WORK ITEM: From the text on the portrait of Maharaja Mohindra Singh, reproduce word for word the part that opens with "Maharaja Mohindra Singh (1852, r.1862-1876)" and closes with "age in 1870.".
== SELECTED PASSAGE ==
This is a portrait of the Maharaja as a child, where he is standing and looking towards the right side. He has a sword in his right hand and is wearing glittering garments, and a turban with a protruding head jewel. He is also wearing a belt around his waist which is embroidered, as well as jewel crusted. In the background is a huge couch with fringe details on the bottom.

Maharaja Mohindra Singh

Maharaja Mohindra Singh (1852, r.1862-1876)
Maharaja of Patiala

Albumen print on carte-de-visite, c. 1875
Size: 4 x 2.5 in. (10.2 x 6.4 cm)

Inscription: HH the late Maharajah of Puthala

Mohindra Singh was the son of Narinder Singh, Maharaja of the State of Patiala. He was a member of the Phulkian Dynasty and succeeded to the throne in 1862 while still a child. Thus, a council of regency ran the state government until he came of age in 1870.
===
== GIVEN MATERIAL ==
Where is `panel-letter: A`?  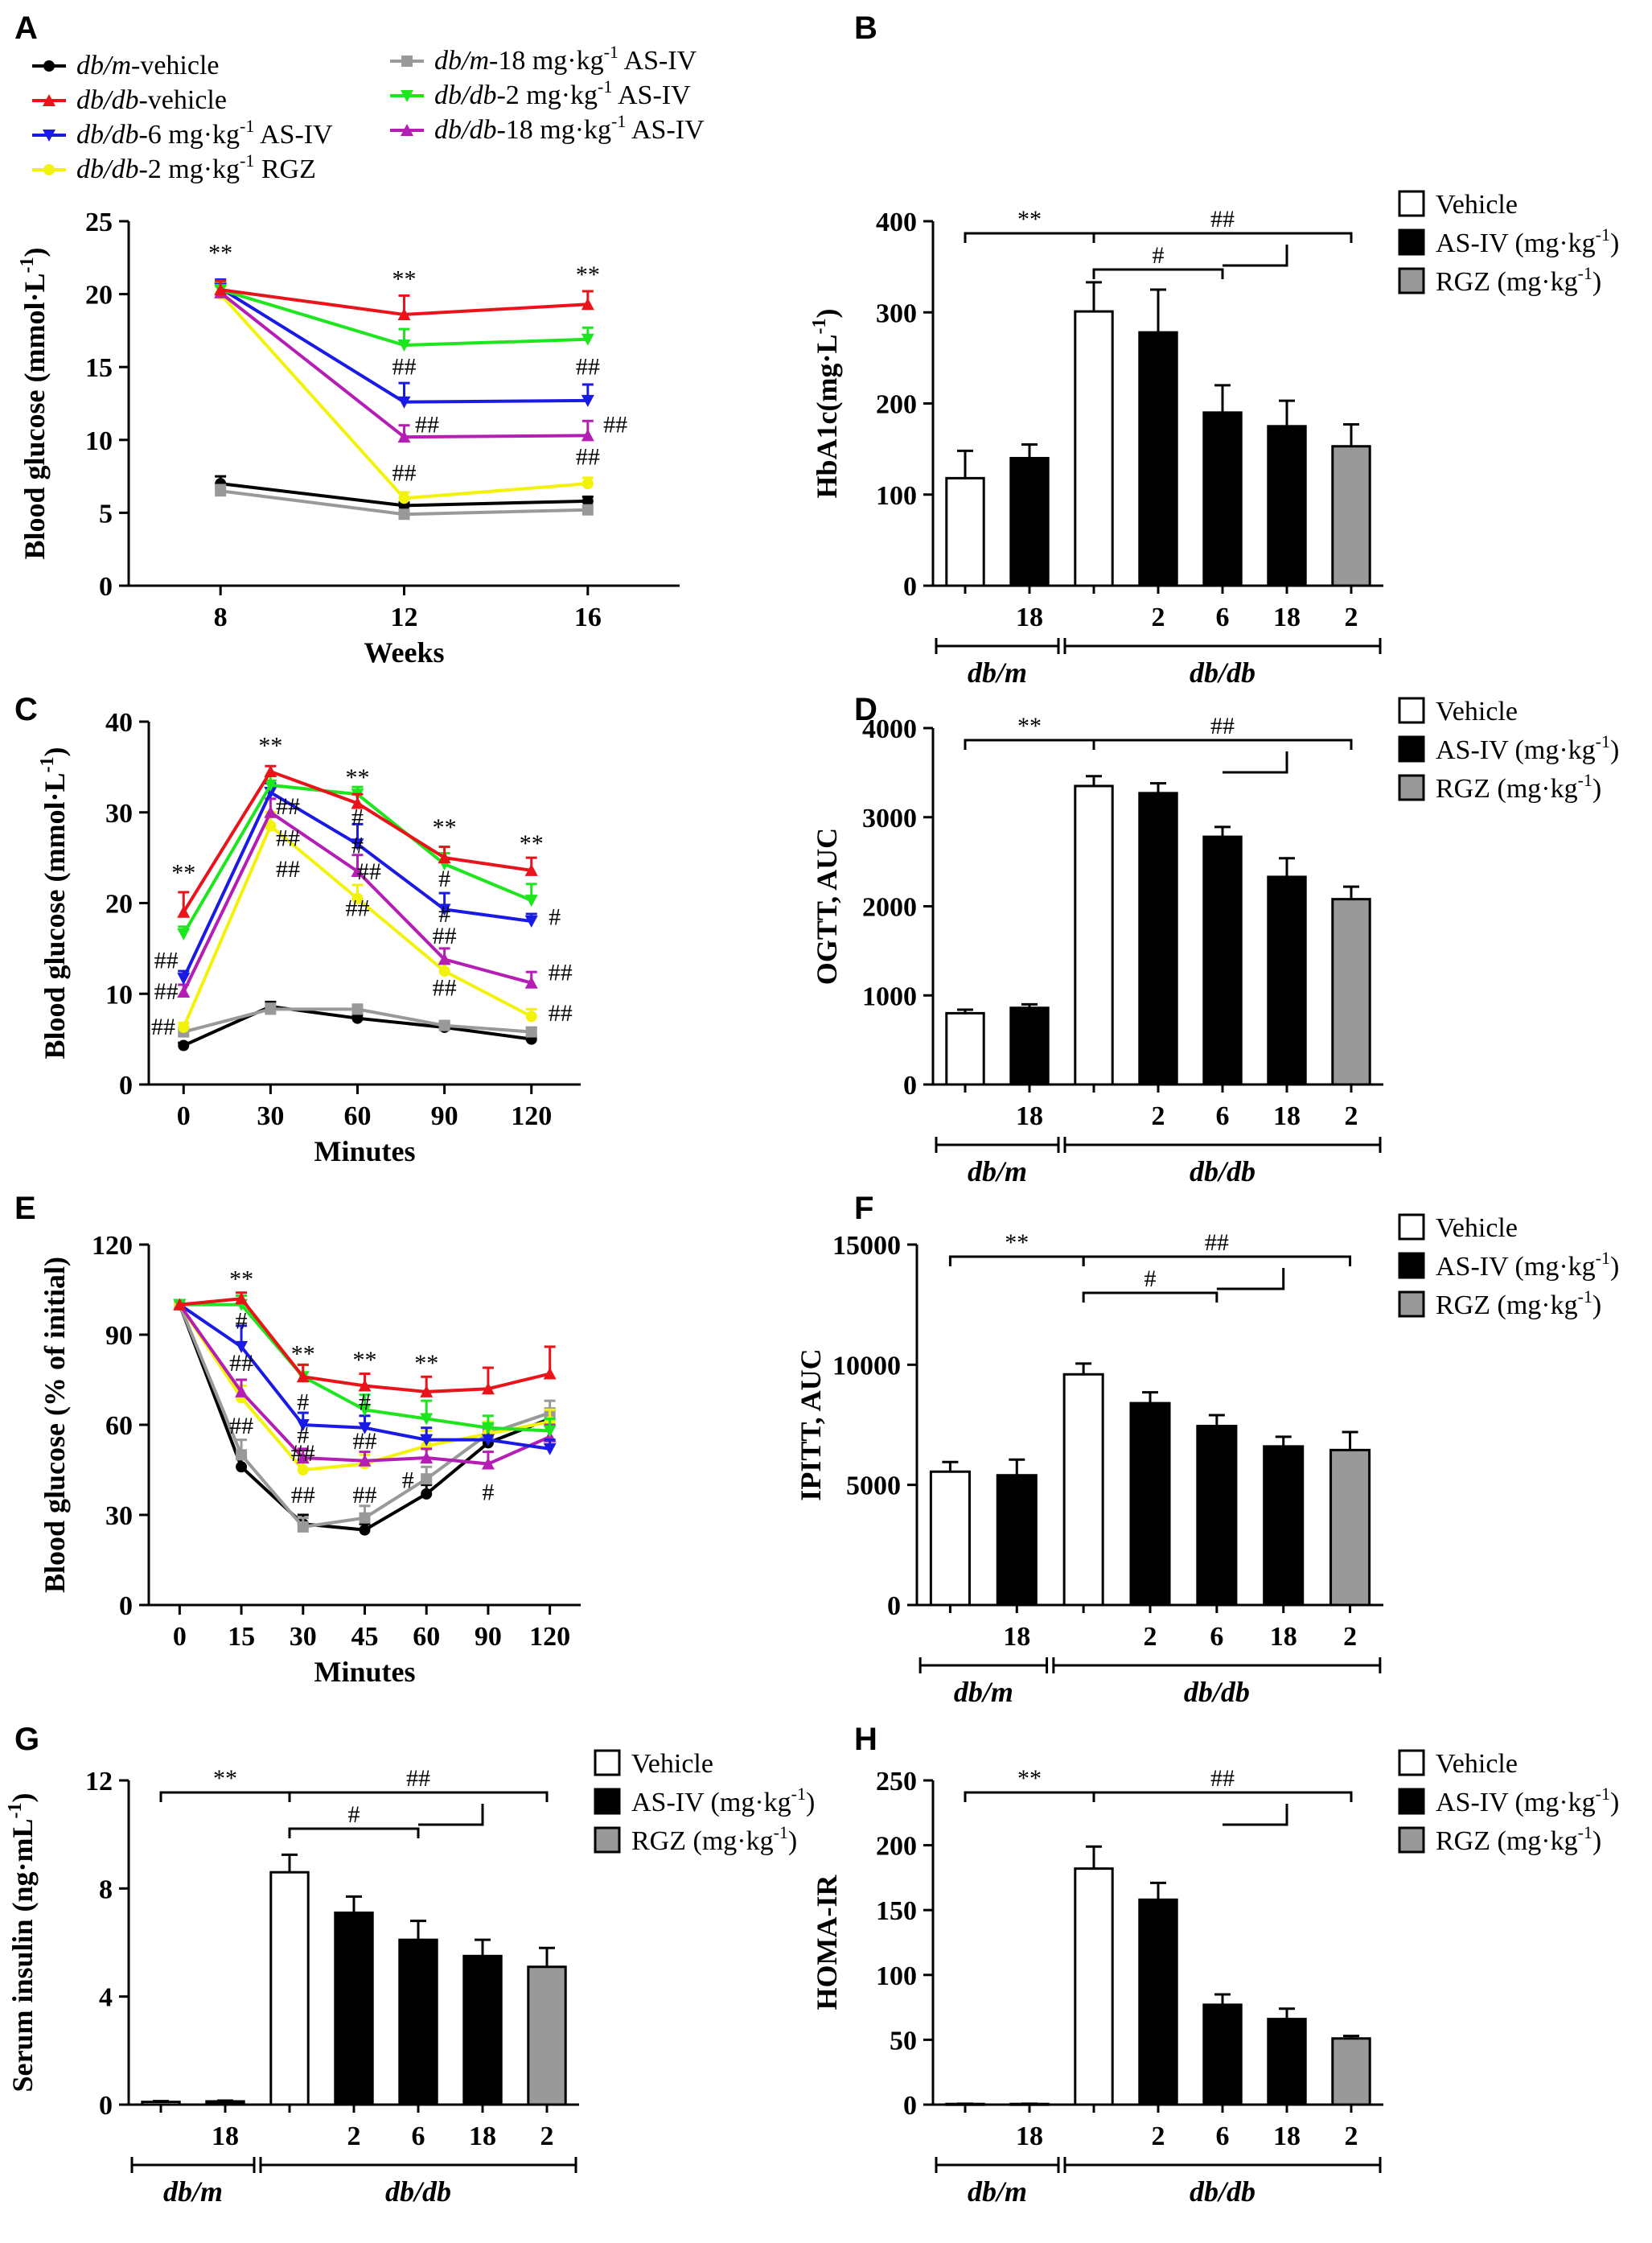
===
RESPONSE AREA:
Maharaja Mohindra Singh (1852, r.1862-1876)
Maharaja of Patiala

Albumen print on carte-de-visite, c. 1875
Size: 4 x 2.5 in. (10.2 x 6.4 cm)

Inscription: HH the late Maharajah of Puthala

Mohindra Singh was the son of Narinder Singh, Maharaja of the State of Patiala. He was a member of the Phulkian Dynasty and succeeded to the throne in 1862 while still a child. Thus, a council of regency ran the state government until he came of age in 1870.